$f:X \to \mathbb R \ \ \ , \ f(x)=\| x\|.$ Prove that $f$ is continuous.
I have this definition of continuity in metric spaces:
- Let $(X, d_x)$ and $(Y,d_y)$ be metric spaces. $$f\in C(a) \text{ if } (\forall \mathcal{E} > 0)(\exists \delta > 0)(d_x(a,y)< \delta ) \implies d_y(f(a),f(y))< \mathcal{E}$$
And the following definition for continuity in topological spaces:
$\text{For }(X, \tau ) \text{, } (Y, \tau') \text{, let} f: X \to Y \text{ and } a \in X \text{. Then } f \in C(a) \\ \text{a) If } \forall V_{f(a)}: \ \exists U_a \text{ (these are neighboorhoods of f(a) and a respectively) such that }\\ f(U_a)\subseteq V_{f(a)} \\ \text{b) If } \forall (V_{f(a)}): \ \exists U_a : f^{-1}({V_{f(a)}})=U_a $
$f \in C(a) \text{ iff } f^{-1}(V) \in \tau \text{ if } V \in \tau \text{ or if every inverse image of a open set is open.}$
Questions:
For 1.:
If the $(\forall \mathcal{E})$ (the condition in 1.) is true, does that mean that the function is continuous in the metric space? This is confusing me because it is just an "if " condition. If this is true, I tried proving continuity of the norm like this: $\| \cdot\|$ generates $d_x = \|x-y \|.$ So I have $|f(x)-f(y)|=|\|x \|-\| y\||\leq \|x-y \|$, and it would be easy to see how to apply the first definition.
For 2.:
I'm guessing they used this to prove the hypothesis:$|f(x)-f(y)|=|\|x \|-\| y\||\leq \|x-y \|$ . Then (at this point I don't understand which definition is used) this implies that $\forall a \in X$, $\forall \varepsilon >0, 0< \delta < \varepsilon \ B(a, \delta)$ lays in the $\varepsilon-$neighboorhood $(\| a\|- \varepsilon, \|a \|+ \varepsilon)$ of point $a$.
For 2. and 3.:
When do I use these theorems with $f^{-1}$? Not all functions have an inverse.

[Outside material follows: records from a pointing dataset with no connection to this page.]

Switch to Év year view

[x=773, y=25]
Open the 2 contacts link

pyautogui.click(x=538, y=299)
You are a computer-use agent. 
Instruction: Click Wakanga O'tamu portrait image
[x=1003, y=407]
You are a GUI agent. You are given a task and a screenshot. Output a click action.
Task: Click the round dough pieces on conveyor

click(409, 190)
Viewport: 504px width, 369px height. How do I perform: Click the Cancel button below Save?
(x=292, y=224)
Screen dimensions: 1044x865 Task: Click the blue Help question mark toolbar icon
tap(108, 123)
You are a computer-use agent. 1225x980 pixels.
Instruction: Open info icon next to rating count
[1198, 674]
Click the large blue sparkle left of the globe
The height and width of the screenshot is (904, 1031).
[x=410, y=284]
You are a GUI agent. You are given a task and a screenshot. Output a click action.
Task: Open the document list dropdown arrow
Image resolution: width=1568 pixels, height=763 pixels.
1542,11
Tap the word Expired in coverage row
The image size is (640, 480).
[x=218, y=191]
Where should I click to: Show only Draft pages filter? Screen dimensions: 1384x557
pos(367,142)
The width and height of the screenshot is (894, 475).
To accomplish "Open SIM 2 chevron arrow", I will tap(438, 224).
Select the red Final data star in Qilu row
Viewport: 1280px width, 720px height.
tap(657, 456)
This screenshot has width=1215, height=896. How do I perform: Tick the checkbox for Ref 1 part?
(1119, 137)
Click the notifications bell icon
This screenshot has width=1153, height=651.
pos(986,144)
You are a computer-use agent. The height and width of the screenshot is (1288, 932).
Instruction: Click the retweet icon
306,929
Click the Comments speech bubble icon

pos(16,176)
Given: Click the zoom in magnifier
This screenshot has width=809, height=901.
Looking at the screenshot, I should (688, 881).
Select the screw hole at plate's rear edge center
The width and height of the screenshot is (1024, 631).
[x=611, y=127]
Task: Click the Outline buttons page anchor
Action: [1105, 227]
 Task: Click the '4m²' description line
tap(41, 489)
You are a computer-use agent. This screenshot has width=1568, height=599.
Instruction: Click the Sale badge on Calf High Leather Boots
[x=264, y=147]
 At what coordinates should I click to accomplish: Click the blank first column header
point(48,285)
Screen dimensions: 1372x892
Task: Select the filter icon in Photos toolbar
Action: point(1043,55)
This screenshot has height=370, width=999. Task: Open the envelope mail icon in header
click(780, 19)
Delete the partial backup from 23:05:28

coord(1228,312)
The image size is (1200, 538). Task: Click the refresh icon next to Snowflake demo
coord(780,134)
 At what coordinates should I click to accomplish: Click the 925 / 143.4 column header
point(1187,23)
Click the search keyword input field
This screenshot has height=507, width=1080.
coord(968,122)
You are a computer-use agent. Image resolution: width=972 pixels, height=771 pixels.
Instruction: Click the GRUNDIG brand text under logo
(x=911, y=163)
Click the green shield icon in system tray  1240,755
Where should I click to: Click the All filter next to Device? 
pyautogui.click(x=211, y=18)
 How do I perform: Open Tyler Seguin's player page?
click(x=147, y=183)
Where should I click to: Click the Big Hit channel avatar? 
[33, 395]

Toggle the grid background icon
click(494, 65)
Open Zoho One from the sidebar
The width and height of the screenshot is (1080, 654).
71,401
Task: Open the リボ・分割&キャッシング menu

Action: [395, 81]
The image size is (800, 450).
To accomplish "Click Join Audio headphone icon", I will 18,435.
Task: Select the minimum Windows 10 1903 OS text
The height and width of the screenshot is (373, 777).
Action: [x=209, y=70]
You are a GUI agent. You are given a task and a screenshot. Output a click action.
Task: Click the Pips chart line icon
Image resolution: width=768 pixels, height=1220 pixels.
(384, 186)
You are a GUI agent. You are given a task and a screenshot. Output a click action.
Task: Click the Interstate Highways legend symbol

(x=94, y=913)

The thing that causes me the most confusion is when "if" and "iff" are used , I am not convinced whether "if" means "$\implies$" because what I wrote seems invalid. If I have a wrong understanding of these logical operations, I'd like someone to enlighten me in that regard too.
Best Answer
Concerning the usage of "if":
In definitions people usually write X is called Y if Z holds, even though they mean "if and only if". Since it is a definition, there is no other object with that name and other probably weaker definitions.
Concerning "if", "iff", and $\implies$:
"If condition A holds, then statement B is valid" is usually written as $A \implies B$ and read as $A$ implies $B$. "Iff", short for "if and only if", means $A \implies B$ and $B\implies A$ are true at the same time.
Concerning the characterizations of continuity:
Here, $f^{-1}$ means the set of all inverse images: $$ f^{-1}(V) = \{ x\in X \mid f(x) \in V \}. $$ It is always defined, but might be empty.
Definitions 1 and 2 are the same in metric space. To see this, each neighborhood of $a$ contains some $\delta$-neighborhood of $a$ as subset.
Definition 3 states that $f$ is continuous at any $a\in X$, not only at a particular one, like in definition 2. To see that "continuous at every $a\in X$" as in definition 2 is the same as definition 3, a set $S\subseteq X$ is open if and only if each $x\in S$ is an interior point of $S$.
Concerning your proof:
For definition 1, you're are absolutely right. In a formal proof however, for any given $\varepsilon > 0$ you have to pick a $\delta > 0$ (may depending on $\varepsilon$).
For definition 2, you have a typo there. $\{ \| x \| \mid x\in B(a,\delta) \}$ is a subset of $(\|a\| - \varepsilon, \|a\| + \varepsilon)$.